An aspiring animator, Steward-Trivedi, 14 at the time, enrolled in the ALP that was set to run in July 2024. Her mother, Lina Trivedi, said she visited the campus and residence hall to ensure they could accommodate Kitty; further, they say program organizers and instructors told them that Kitty could have an aide in the classroom with her to assist. However, the McBurney Disability Resource Center could not provide that aide, as it only serves enrolled UW students, unless a program hosting guests formally requests assistance. Since the DCS never requested assistance from McBurney, Trivedi said, she arranged for another local agency to provide an aide.
Still, Mednick wrote to Trivedi on June 28, 2024, two days before the program was to begin, that the school could not, in fact, accommodate the classroom aide, and that Kitty would be unenrolled from the program.
Trivedi and Kitty came to campus anyway, protesting outside the DeJope Residence Hall every day for those three weeks. But that didn’t feel like enough.
“By the end of last summer, Kitty was depressed. Her confidence was shattered,” Trivedi said. “I didn’t want Kitty to feel like she’s losing power because her grievances are not being acknowledged.
Trivedi later filed open records requests and made more visits to campus, and filed a 42-page complaint on April 1.
“I reached out to Aphra before I filed a complaint,” she said in an interview this week. “I asked, ‘What changes have you made?’ … And the long email (in response) was basically reiterating what their policy was last summer. So basically nothing has changed.”
She said Mednick reached out in February to talk about having Kitty join the ALP in 2025. Kitty was not interested, and Trivedi wasn’t confident it would work out even with additional time to prepare.
“I don’t trust any of them to actually put the effort that’s needed to understand why we need what we need,” she said. “Time is one factor. But then, if someone doesn’t really have the willingness to be inclusive to begin with, then all the time in the world isn’t going to really make a difference.”
Trivedi said the Office of Compliance interviewed her and Kitty and asked for contact information for any witnesses. And on June 9, the office let her know that the allegations warranted a formal investigation.
A University of Wisconsin spokesman declined to comment on the potential timeline of the investigation or the potential outcomes. The Office of Compliance website says the office’s goal is to complete investigations as soon as possible, but “the length of an investigation may be impacted by many factors including the complexity of the allegations, the availability of the complainant, the respondent, and witnesses, and timeliness in providing materials needed to resolve the investigation.”

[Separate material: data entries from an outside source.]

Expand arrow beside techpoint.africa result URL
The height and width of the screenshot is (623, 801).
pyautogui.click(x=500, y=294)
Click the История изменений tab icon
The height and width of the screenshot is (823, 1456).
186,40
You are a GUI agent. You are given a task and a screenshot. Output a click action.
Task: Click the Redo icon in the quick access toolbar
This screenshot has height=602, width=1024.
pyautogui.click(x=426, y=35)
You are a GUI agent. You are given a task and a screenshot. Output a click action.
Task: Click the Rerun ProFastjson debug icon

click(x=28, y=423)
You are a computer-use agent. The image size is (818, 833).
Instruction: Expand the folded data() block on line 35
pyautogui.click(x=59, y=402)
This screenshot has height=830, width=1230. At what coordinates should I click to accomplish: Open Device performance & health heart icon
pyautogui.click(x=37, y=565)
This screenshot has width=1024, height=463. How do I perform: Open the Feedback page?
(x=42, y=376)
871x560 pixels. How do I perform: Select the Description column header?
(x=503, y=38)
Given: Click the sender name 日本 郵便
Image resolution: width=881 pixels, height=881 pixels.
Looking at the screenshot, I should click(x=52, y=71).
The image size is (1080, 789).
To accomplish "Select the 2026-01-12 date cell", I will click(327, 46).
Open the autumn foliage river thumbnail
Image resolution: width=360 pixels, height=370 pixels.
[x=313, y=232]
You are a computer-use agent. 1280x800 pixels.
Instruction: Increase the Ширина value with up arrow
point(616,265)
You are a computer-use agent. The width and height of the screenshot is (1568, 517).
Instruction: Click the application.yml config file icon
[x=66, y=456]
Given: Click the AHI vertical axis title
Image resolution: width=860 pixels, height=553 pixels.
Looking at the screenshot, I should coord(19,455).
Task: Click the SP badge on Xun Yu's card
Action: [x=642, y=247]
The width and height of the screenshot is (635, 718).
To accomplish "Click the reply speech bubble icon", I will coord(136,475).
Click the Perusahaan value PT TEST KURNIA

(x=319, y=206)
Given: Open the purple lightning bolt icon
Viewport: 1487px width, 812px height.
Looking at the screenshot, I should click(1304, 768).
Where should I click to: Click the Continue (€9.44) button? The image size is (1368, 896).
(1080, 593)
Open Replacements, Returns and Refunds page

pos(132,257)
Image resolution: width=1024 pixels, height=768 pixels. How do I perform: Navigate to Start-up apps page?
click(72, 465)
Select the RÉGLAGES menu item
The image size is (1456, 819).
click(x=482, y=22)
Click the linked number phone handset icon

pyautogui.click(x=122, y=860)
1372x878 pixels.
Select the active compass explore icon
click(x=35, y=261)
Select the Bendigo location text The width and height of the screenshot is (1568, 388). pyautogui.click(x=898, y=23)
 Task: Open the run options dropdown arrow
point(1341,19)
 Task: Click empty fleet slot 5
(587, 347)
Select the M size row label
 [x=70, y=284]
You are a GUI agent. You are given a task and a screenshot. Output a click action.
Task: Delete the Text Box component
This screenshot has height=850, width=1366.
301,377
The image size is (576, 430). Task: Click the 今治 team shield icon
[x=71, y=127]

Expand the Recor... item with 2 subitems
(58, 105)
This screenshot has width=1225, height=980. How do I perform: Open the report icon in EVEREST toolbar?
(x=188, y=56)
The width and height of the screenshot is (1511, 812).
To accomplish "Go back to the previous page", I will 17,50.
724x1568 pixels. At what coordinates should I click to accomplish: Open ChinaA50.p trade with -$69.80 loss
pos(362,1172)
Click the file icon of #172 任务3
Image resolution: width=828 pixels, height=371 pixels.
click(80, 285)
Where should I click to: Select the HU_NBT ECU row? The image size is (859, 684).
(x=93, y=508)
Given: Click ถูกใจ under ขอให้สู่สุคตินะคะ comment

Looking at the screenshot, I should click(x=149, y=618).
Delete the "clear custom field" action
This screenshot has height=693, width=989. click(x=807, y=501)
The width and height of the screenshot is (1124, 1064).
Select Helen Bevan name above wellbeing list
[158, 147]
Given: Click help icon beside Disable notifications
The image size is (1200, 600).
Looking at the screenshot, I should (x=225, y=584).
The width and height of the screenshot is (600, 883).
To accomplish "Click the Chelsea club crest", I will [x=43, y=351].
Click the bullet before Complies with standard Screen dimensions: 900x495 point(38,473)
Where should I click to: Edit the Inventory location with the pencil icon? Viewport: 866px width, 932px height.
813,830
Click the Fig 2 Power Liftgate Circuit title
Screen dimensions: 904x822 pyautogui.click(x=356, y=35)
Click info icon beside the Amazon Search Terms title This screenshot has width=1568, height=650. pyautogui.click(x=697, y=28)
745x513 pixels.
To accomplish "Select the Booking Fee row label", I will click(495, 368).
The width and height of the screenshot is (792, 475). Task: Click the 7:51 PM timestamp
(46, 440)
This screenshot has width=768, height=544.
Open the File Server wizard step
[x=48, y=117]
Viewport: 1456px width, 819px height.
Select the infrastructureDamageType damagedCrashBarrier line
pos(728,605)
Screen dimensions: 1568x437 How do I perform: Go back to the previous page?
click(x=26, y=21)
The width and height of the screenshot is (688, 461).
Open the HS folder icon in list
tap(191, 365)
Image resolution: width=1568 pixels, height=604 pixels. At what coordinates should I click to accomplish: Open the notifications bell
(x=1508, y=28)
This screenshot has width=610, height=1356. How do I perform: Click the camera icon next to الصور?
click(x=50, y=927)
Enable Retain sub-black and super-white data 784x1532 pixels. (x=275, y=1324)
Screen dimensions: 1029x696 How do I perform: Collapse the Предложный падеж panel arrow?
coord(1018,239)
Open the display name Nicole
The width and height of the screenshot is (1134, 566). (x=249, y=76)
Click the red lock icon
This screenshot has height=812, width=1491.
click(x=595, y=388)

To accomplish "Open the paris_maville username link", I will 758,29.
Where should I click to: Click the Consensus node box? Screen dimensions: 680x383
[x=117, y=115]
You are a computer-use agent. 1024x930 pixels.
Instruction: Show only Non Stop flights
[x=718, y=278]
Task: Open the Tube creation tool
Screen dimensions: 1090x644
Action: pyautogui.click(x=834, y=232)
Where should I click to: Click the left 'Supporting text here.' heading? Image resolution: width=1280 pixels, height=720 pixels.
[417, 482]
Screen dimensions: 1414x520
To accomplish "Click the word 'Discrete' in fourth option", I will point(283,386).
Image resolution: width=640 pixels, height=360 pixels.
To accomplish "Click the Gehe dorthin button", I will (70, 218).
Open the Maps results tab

Trivedi said that in the year since she was excluded from the UW program, Kitty has participated in four different college and pre-college programs, two of which had her staying on campus, and all of which were able to work with their campus disability resource centers to accommodate Kitty and her disabilities.
In fact, Kitty is currently earning college credit at the College of DuPage by making a short stop-motion animation film – using American Girl dolls – to portray her experience of being excluded from the UW program. She has just started creating some test shots for the film, which is called “Reverse Ableism.”
Trivedi said she doesn’t necessarily want Mednick to lose her job or even be disciplined. She wants to see policy change to ensure kids with disabilities aren’t excluded in the future – including a change to allow guests on campus to access McBurney Disability Resource Center resources directly.
“What we wanted… was for them to make changes so that if someone comes along that’s needing the accommodations at the level that Kitty needed, they can access the McBurney Disability Resource Center,” she said. “I would hope that they would re-explore this policy issue.”